In this model, the state implements pension schemes, supports maternity and paternity leave, provides benefits for the unemployed and supports those living with disabilities. Countries with a generous welfare system such as Denmark impose income taxes up to 60% along with other social taxes. The VAT amounts to 25%. These taxes, however, are redistributed by the state to the needy such as the unemployed. This type of welfare system is usually referred to as the Nordic Model.
The Nordic Model
The Nordic Model is implemented in Norway, Sweden, Denmark, Iceland and Finland. The social democratic Nordic model advocates a highly developed and government-funded welfare system which provides generous unemployment benefits among other resources for the general public. The model differs from country to country; in Denmark a flexible system of the so-called easy firing and hiring is in place.
The equality of the Nordic model is achieved through higher taxation of the greatest earners of the nation. As a result of the policy, Sweden, Denmark and Norway have the lowest difference in income in the world. The Nordic model is generally more decentralized than the continental model focusing more on local governance.
Flexicurity - security and flexibility
Denmark has introduced a model that combines the hiring and firing approach with a very generous welfare system. Flexicurity is the simultaneous presence of both flexibility and security in the labour market. This model focuses on employment protection provided by the free-market with minimal regulation and flexible employment laws. In Denmark it is now easier to lose one's job but at the same time employers are more willing to hire new staff. The unemployed are provided through unemployment benefit schemes which include the availability of numerous training programs.
The unemployment benefits are combined with free educations programs, therefore, those unwilling to participate or accept suitable positions can find their benefits withdrawn, a significant element that the system relies greatly upon. However, outstanding welfare benefits mean high taxes, the Danish taxes are currently the highest in the world.
Job security - the Danish way
Danes are prone to voluntarily change jobs relatively often. In fact, about 250,000 Danish jobs are demolished annually but at the same time there are just as many created. The turnover rate is also high; 800,000 people change their jobs each year.

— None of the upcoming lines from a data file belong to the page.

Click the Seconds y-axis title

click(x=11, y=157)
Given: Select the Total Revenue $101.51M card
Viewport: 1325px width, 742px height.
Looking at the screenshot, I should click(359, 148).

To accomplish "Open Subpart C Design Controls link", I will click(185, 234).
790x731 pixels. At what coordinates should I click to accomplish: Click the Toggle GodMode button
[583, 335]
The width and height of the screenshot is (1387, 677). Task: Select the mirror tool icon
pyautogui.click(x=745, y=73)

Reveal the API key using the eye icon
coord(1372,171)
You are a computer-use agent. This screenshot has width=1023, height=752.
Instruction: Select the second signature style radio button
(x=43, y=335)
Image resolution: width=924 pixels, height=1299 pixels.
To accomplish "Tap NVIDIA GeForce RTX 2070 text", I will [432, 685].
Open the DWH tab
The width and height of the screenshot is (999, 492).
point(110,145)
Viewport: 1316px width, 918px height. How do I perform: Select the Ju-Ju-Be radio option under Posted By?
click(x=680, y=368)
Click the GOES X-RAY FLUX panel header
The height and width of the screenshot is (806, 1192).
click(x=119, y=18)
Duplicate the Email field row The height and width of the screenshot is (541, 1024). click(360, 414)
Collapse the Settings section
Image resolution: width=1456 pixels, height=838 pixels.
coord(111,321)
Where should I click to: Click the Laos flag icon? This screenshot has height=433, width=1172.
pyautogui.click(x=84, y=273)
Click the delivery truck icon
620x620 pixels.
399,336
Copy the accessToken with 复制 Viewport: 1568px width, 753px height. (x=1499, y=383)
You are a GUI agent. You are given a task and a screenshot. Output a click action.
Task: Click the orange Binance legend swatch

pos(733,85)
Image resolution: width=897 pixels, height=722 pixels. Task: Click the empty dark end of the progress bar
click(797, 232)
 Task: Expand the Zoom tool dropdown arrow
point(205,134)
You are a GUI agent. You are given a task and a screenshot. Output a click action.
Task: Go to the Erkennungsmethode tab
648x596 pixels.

The high turnover in the job market can be closely related to the Danish Flexicurity Model. This type of approach developed a labour market model that appears to meet the challenges of globalisation. The Danish example shows that labour market flexibility and job security are not contradicting terms but in fact can go hand in hand. Companies can adapt to changes while employees retain a feeling of security. The Danish labour market is renowned for its flexibility. International surveys by the World Bank and OECD have for years ranked the Danish labour market as one of the most flexible in the world.
Job security is social security
In short, the level of employee-security in the Danish labour market is high. In addition to the system that comes into force at the event of people being hit by unemployment, the security aspect is highly linked to the ability of getting a new job should one lose or quit their old job.